晚上十一點,燈紅酒綠,男男女女依偎在一起,桌上堆著幾個酒瓶,還有沒喝完的酒杯。
驕奢淫靡之中,一個雙腿交疊的身影獨自坐在陰影里,長手長腿,五彩斑斕的燈晃過他的臉,在他冷白的皮膚上投下了一層朦朧的光暈。
他只是坐在那里,姿態閑散,卻平白劃開一道冷漠又高貴的氣場。
孫亦郡抿了口酒,借著晃過去的光,他情不自禁地看向對方。
陳家的太子爺,沒有人敢怠慢,也沒有人敢招惹。
他咽下喉嚨里的酒,在迷離的光線下,他端著酒杯坐過去,露出好看的笑容說“陳少,怎么不和大家一起玩。”
那雙冷淡的鳳眼向他瞥了過來,孫亦郡忍不住咽了咽口水,卻見那截線條凌冽的下巴冷冷一抬,高挺的鼻梁和淡色的唇掩在了陰影下,只余下一截修長的脖子和突起的喉結。
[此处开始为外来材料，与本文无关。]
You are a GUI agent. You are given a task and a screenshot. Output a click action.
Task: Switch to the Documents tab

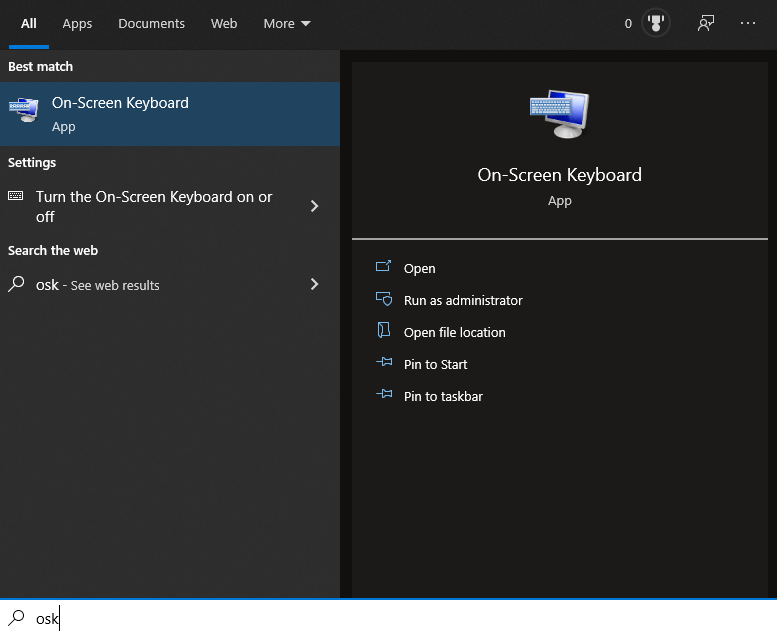151,23
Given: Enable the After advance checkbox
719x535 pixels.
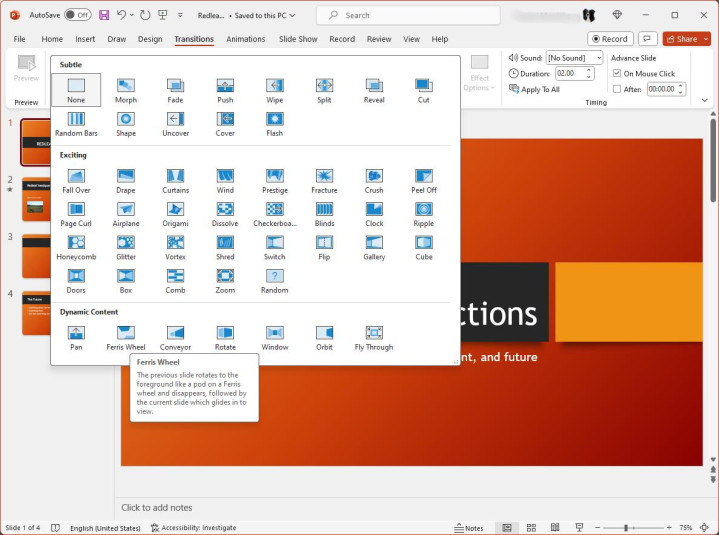Looking at the screenshot, I should click(616, 89).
對方站了起來,修長高挺,氣質冷漠,對著手機說“我走了。”
說完就將電話掛斷,看起來像是商量,實則是通知。
而從始至終,對方只是沒什么情緒地瞥了他一眼。
眼見著對方邁開長腿離開,孫亦郡忍不住跟著站了起來。
只是還不等他開口,包廂的門突然“哐”的一聲重重地撞在了墻上,偌大的聲勢頓時吸引了所有人的目光。
光與影的分界處站著一個人,寬肩窄腰,也是個高個子,穿著不那么正式的西裝,領帶沒打,襯衫扣子快開到胸口,衣擺也松松垮垮地露在褲子外面。
西裝外套更是只輕佻地勾在手指上。
相當放浪的形象。
同樣也是個行事作風極其高調張揚的人。
“喲,這么熱鬧呢。”
似笑非笑的聲音伴隨著對方的腳步聲在靜默無言的包廂中響起。
慢慢的,對方的臉也暴露在五彩斑斕的燈光下。
長眉,高鼻梁,唇很紅潤,短發下,左耳一枚鉆石耳環晃眼的厲害。
在如此英俊的外表中,一雙極其鮮明的狐貍眼勾人又銳利,與對方那身肆意張揚的氣質一和,詭異的和諧,又詭異的刺眼。
此刻,對方就勾著嘴角,狹長的眼眸輕輕一掃,頓時目標精準地落在了想找的那個人身上。
“陳戈徒,好久不見。”
他徑直走了過來,眼里閃爍著意味不明的暗光。
陳戈徒冷冷地看著他,沒有動。
他挑起眉,一邊笑,一邊說“三年時間,陳少還是一點沒變,身高腿長,臉白腰細”
話一出,周遭的氣氛頓時降至冰點。
要說王懲和陳戈徒的恩怨,整個上城無人不知無人不曉。
作為陳家唯一的太子爺,陳戈徒是高高在上的天之驕子,而同為三大家的王懲,那也是尋常人不能企及的存在。
不說兩個人惺惺相惜,互為知己,起碼也應該像陳家和錢家那樣保持著君子之交。
偏偏王懲和陳戈徒從學生時代就開始針鋒相對,只要兩個人同時出現,氣氛就會變得無比怪異。
但這還遠沒有到水火不容的地步,一群小二代還能在他們之間游走。
真正讓他們鬧到臺面上的是在他們同上一間大學的時候。
那時的陳戈徒剛開學就成了整個學校的風云人物。
無人敢嫉妒,因為他本來就是遙不可及的存在。
對方和他們這些只知道廝混,每天還要想辦法和私生子爭家產的二世祖不同,他是陳家唯一的太子爺,生來就含著金湯匙。
而就是這樣一個讓人只可遠觀的天之驕子,在剛開學就被人以一種從來沒人想過的方式送上了學校論壇。